Le possibilità ci sono se i sindacati riempiono di contenuti le loro parole. Ossia, innanzitutto se si battono per impedire il dumping fiscale e sociale. Mi spiego. Se le aziende pagano meno tasse in Irlanda, in Romania e in altri paesi dell’Unione è evidente che la moneta unica non funziona perché svantaggia alcuni Paesi a favore di altri. Occorre pertanto un’unica politica fiscale. Lo stesso ragionamento vale per i diritti. Per fare un esempio, i lavoratori ungheresi non hanno le stesse tutele dei francesi e addirittura i contratti vengono stabiliti per legge. È evidente che in un’Europa in cui in alcune realtà i diritti dei lavoratori non sono rispettati alla fine verranno perduti dappertutto. Il sindacato, seppur gradualmente, deve arrivare a regole comuni europee sul fisco, sul lavoro e, aggiungo, sull’immigrazione. Sono questioni che fanno l’Europa. Penso poi che i sindacati debbano chiedere a Bruxelles un piano straordinario per l’occupazione e per l’innovazione tecnologica investendo in particolare sui giovani. Come si finanzia questo piano? Permettendo all’Unione Europea di incassare direttamente una tassa da imporre alle grandi aziende del Web. A fine maggio si terrà il congresso della Confederazione europea dei sindacati. Mi auguro che in quell’occasione su questi temi si puntino i piedi e se occorre si organizzino grandi manifestazioni a Bruxelles.
La festa del Primo Maggio è da tempo sotto attacco e molte attività commerciali restano aperte. Secondo lei questa celebrazione ha ancora senso?

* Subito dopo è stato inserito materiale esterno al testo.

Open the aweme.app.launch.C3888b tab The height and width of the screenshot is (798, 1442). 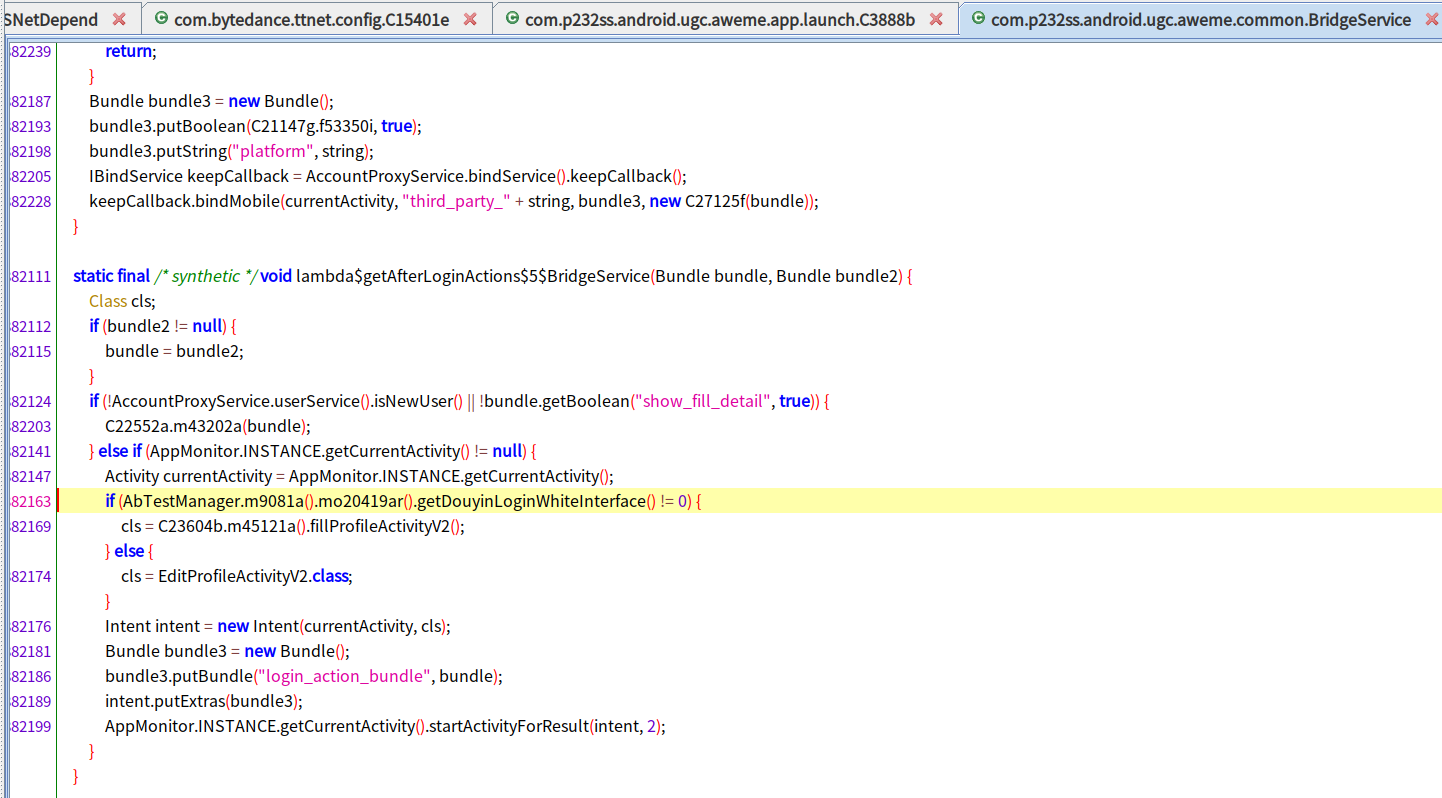click(x=719, y=19)
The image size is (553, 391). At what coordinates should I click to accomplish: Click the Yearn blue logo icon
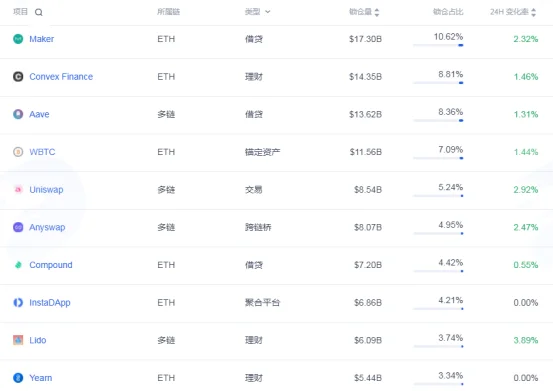[18, 378]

Certamente. Sono convinto che alcune feste vadano onorate e credo che mettere in discussione il Primo Maggio sia un grave errore per una democrazia, non a caso veniva abolito durante le dittature. Non ho utilizzato il termine onorare a caso, perché ritengo che si debba celebrare chi per i diritti dei lavoratori è stato perseguitato, è finito in prigione e ha persino pagato con la vita. Penso pertanto che una democrazia debba difendere il Primo Maggio così come il 25 aprile, perché se quest’ultima ricorrenza rappresenta la rinascita del nostro Paese è altrettanto vero che il Primo Maggio rappresenta un’occasione per riflettere sul fatto che le persone non sono al servizio dell’economia ma è l’economia al servizio delle persone. Ciò significa che il Primo Maggio costituisce un’espressione dell’umanesimo occidentale e chiedere di lavorare in quel giorno è una provocazione.